- QUOTED TEXT -
-*-*-

From T-Scales to Transparency: Inside TSC’s overhaul that promises to end teacher career chaos

A teacher in Class
The writer argues that TSC has unveiled a major overhaul of the Career Progression Guidelines aimed at simplifying teacher promotion, improving transparency, and aligning career growth with the CBE system.
  • TSC has unveiled a major overhaul of the Career Progression Guidelines aimed at simplifying teacher promotion, improving transparency, and aligning career growth with the CBE system.

  • The reforms will reduce and streamline job groups, introduce clearer career ladders across education levels, and separate classroom teaching progression from administrative leadership roles to enhance flexibility and professionalism.

  • If implemented, the new framework is expected to replace a rigid, slow system with a more predictable, performance-based structure that rewards competence and strengthens accountability in the teaching service

Kenya’s teaching profession is on the brink of one of its most significant structural transformations in recent years, following the proposed revision of the Career Progression Guidelines (CPG) presented by the Teachers Service Commission (TSC) on June 9, 2026.

The reform seeks to dismantle long-standing complexity in teacher promotion systems and replace it with a clearer, more predictable and performance-driven framework aligned to the Competency Based Education (CBE) system.

-*-*-

Items listed in a dataset
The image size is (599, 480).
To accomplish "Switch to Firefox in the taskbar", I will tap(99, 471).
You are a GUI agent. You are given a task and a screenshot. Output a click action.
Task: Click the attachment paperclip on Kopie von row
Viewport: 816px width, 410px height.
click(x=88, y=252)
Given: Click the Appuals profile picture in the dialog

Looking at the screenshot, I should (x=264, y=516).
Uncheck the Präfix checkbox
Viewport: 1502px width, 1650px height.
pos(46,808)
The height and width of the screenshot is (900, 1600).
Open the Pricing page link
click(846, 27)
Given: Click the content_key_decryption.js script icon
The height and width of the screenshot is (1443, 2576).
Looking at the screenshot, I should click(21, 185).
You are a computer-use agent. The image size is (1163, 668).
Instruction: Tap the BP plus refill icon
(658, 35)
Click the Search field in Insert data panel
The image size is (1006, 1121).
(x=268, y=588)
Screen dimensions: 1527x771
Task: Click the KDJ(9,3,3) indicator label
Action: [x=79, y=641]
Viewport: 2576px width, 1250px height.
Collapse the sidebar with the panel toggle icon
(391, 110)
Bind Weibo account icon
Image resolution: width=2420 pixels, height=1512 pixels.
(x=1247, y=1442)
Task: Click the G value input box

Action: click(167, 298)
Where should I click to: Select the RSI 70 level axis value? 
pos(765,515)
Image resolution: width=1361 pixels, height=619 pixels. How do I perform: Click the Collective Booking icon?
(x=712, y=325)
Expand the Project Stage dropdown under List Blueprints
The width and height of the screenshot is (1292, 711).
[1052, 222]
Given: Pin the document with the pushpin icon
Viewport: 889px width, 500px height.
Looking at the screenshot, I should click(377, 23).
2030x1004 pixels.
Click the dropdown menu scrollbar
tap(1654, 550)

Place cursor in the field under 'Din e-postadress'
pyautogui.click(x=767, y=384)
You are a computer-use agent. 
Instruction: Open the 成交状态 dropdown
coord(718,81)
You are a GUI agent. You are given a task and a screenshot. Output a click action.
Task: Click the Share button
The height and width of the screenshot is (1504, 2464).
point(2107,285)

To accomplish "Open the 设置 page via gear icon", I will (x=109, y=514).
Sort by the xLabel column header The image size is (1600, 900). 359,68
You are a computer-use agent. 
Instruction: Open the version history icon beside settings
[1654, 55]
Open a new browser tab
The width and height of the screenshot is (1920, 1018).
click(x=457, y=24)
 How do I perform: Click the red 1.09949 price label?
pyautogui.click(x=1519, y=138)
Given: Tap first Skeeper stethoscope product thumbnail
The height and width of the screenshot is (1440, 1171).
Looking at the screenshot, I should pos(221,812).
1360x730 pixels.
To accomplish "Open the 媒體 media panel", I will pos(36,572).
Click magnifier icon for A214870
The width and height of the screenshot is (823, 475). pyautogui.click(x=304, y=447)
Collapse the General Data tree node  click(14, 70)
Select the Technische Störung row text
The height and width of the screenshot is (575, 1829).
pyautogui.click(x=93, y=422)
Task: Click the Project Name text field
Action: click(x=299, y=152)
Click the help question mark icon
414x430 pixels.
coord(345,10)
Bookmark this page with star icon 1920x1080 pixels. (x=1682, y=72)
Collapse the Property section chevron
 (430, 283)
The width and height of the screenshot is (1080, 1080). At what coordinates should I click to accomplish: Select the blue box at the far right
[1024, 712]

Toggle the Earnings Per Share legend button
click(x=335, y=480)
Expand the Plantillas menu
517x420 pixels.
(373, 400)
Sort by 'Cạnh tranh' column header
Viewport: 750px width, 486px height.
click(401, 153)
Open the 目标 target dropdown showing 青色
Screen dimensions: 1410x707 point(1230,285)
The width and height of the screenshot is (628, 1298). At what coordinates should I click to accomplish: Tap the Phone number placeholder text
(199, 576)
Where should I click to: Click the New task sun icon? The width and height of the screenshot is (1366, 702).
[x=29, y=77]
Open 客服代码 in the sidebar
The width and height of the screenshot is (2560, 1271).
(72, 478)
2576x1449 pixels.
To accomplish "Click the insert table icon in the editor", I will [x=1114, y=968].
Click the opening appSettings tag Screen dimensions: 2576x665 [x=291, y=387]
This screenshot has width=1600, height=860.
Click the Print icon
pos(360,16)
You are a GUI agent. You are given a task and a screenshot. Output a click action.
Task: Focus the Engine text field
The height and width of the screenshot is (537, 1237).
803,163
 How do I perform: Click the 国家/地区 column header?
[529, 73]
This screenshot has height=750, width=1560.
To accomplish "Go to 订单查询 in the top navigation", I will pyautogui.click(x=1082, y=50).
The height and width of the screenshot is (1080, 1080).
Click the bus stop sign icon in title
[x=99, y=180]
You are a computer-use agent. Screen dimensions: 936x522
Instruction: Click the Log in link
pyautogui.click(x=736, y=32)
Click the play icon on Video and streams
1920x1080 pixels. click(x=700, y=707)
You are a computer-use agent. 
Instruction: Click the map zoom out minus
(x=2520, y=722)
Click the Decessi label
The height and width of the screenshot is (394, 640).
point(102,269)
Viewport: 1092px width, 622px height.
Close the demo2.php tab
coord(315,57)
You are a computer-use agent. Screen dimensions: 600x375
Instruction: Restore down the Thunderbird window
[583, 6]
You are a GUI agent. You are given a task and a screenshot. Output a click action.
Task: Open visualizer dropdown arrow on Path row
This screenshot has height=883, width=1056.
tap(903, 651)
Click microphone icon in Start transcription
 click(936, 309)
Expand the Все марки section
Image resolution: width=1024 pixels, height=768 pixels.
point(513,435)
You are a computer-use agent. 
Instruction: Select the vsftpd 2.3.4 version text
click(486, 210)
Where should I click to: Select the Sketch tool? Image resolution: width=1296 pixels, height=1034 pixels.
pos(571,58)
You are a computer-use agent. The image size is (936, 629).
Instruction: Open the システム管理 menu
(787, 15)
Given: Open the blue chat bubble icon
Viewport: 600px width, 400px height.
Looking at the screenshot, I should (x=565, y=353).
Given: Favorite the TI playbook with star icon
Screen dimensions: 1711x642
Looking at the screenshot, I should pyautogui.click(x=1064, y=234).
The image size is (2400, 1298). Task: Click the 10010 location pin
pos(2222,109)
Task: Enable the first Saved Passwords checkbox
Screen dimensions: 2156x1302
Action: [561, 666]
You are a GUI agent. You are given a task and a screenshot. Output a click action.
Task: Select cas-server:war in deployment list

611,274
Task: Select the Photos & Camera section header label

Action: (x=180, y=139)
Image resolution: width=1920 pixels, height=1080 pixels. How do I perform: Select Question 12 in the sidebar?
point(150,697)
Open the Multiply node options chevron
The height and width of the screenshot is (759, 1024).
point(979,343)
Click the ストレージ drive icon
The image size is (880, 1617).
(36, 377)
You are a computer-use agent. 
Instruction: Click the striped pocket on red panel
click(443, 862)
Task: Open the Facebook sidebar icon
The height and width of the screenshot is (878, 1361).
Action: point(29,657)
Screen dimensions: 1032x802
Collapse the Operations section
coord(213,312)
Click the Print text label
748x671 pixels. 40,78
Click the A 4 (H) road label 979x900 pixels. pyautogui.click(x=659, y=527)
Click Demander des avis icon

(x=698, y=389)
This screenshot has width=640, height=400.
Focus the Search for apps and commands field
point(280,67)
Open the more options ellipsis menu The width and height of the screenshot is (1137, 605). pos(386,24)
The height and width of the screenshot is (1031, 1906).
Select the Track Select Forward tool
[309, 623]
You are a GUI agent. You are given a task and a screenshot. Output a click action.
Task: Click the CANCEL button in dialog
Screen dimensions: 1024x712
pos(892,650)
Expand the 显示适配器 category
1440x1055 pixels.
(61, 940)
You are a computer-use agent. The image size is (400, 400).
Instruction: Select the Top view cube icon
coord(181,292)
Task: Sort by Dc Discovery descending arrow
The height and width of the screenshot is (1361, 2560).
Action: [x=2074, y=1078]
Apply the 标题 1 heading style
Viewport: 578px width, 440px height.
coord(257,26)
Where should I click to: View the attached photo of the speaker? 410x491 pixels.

-*-*-

Pull out the passage of the TSC article from "The reform seeks" to "Education (CBE) system.", copying it word for word. Rely only on the TSC article for everything here.

- COMPLETED EXERCISE -
The reform seeks to dismantle long-standing complexity in teacher promotion systems and replace it with a clearer, more predictable and performance-driven framework aligned to the Competency Based Education (CBE) system.